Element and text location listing
──────────
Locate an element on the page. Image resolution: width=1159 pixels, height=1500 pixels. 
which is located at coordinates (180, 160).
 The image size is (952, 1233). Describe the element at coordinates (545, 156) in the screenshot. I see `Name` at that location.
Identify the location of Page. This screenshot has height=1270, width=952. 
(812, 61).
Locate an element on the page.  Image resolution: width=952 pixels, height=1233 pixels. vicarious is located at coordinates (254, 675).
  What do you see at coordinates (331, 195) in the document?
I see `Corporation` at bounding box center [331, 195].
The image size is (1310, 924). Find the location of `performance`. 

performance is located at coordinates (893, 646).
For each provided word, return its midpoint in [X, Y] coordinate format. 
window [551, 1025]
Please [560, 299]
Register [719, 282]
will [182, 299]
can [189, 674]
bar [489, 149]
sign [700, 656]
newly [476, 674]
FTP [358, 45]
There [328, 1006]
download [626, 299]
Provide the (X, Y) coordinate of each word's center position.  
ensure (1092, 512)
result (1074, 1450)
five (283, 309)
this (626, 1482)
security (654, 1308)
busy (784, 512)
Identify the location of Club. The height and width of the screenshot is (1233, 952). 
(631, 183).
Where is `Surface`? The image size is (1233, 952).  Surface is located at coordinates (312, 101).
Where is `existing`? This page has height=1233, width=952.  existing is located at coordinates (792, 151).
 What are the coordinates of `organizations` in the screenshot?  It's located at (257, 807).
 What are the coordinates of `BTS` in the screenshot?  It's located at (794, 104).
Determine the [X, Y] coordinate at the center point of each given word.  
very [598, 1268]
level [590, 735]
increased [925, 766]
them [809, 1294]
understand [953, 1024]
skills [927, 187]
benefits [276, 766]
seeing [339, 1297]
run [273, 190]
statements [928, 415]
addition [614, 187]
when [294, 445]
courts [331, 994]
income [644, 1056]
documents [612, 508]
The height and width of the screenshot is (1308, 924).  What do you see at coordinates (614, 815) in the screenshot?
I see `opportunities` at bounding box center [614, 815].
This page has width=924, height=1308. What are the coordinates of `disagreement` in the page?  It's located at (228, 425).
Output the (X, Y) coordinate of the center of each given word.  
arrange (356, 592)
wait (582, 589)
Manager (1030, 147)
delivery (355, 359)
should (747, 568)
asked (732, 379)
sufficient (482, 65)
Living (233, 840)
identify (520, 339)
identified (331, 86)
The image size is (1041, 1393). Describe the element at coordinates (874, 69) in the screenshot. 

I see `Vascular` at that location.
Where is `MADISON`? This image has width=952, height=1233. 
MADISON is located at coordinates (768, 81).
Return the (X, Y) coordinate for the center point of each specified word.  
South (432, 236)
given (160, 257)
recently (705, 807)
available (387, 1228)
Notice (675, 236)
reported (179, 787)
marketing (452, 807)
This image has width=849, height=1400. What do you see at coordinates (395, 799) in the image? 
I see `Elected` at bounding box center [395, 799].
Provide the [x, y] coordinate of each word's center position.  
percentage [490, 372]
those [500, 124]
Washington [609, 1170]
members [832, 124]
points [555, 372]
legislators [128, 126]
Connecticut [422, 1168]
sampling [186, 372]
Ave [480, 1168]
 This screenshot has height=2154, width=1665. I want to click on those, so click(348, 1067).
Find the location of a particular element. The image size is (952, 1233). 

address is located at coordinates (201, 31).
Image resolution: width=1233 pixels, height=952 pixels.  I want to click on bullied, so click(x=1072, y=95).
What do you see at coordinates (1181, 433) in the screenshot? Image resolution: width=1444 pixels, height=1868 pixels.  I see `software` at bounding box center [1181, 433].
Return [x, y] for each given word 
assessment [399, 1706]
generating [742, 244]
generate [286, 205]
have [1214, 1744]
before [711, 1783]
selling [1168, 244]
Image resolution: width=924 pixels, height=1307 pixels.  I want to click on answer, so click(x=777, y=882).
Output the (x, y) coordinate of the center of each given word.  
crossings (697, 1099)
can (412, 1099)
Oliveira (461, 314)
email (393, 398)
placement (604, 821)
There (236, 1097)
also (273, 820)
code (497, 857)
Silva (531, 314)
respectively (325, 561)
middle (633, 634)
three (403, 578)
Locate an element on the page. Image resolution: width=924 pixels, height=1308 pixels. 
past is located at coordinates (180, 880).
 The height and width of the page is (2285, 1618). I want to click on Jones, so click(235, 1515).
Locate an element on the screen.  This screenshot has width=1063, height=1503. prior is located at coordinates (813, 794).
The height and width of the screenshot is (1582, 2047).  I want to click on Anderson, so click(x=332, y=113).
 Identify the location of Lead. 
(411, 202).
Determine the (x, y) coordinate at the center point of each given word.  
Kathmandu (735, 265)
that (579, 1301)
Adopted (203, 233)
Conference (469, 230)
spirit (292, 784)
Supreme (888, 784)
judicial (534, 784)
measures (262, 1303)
──────────
(DESCRIPTION OF THE TASK) Reproduce, without any change, the lines of the listing from the line containing "sign [700, 656]" up to and including the line containing "Manager (1030, 147)".

(EXERCISE ANSWER)
sign [700, 656]
newly [476, 674]
FTP [358, 45]
There [328, 1006]
download [626, 299]
Provide the (X, Y) coordinate of each word's center position.  
ensure (1092, 512)
result (1074, 1450)
five (283, 309)
this (626, 1482)
security (654, 1308)
busy (784, 512)
Identify the location of Club. The height and width of the screenshot is (1233, 952). 
(631, 183).
Where is `Surface`? The image size is (1233, 952).  Surface is located at coordinates (312, 101).
Where is `existing`? This page has height=1233, width=952.  existing is located at coordinates (792, 151).
 What are the coordinates of `organizations` in the screenshot?  It's located at (257, 807).
 What are the coordinates of `BTS` in the screenshot?  It's located at (794, 104).
Determine the [X, Y] coordinate at the center point of each given word.  
very [598, 1268]
level [590, 735]
increased [925, 766]
them [809, 1294]
understand [953, 1024]
skills [927, 187]
benefits [276, 766]
seeing [339, 1297]
run [273, 190]
statements [928, 415]
addition [614, 187]
when [294, 445]
courts [331, 994]
income [644, 1056]
documents [612, 508]
The height and width of the screenshot is (1308, 924).  What do you see at coordinates (614, 815) in the screenshot?
I see `opportunities` at bounding box center [614, 815].
This page has width=924, height=1308. What are the coordinates of `disagreement` in the page?  It's located at (228, 425).
Output the (X, Y) coordinate of the center of each given word.  
arrange (356, 592)
wait (582, 589)
Manager (1030, 147)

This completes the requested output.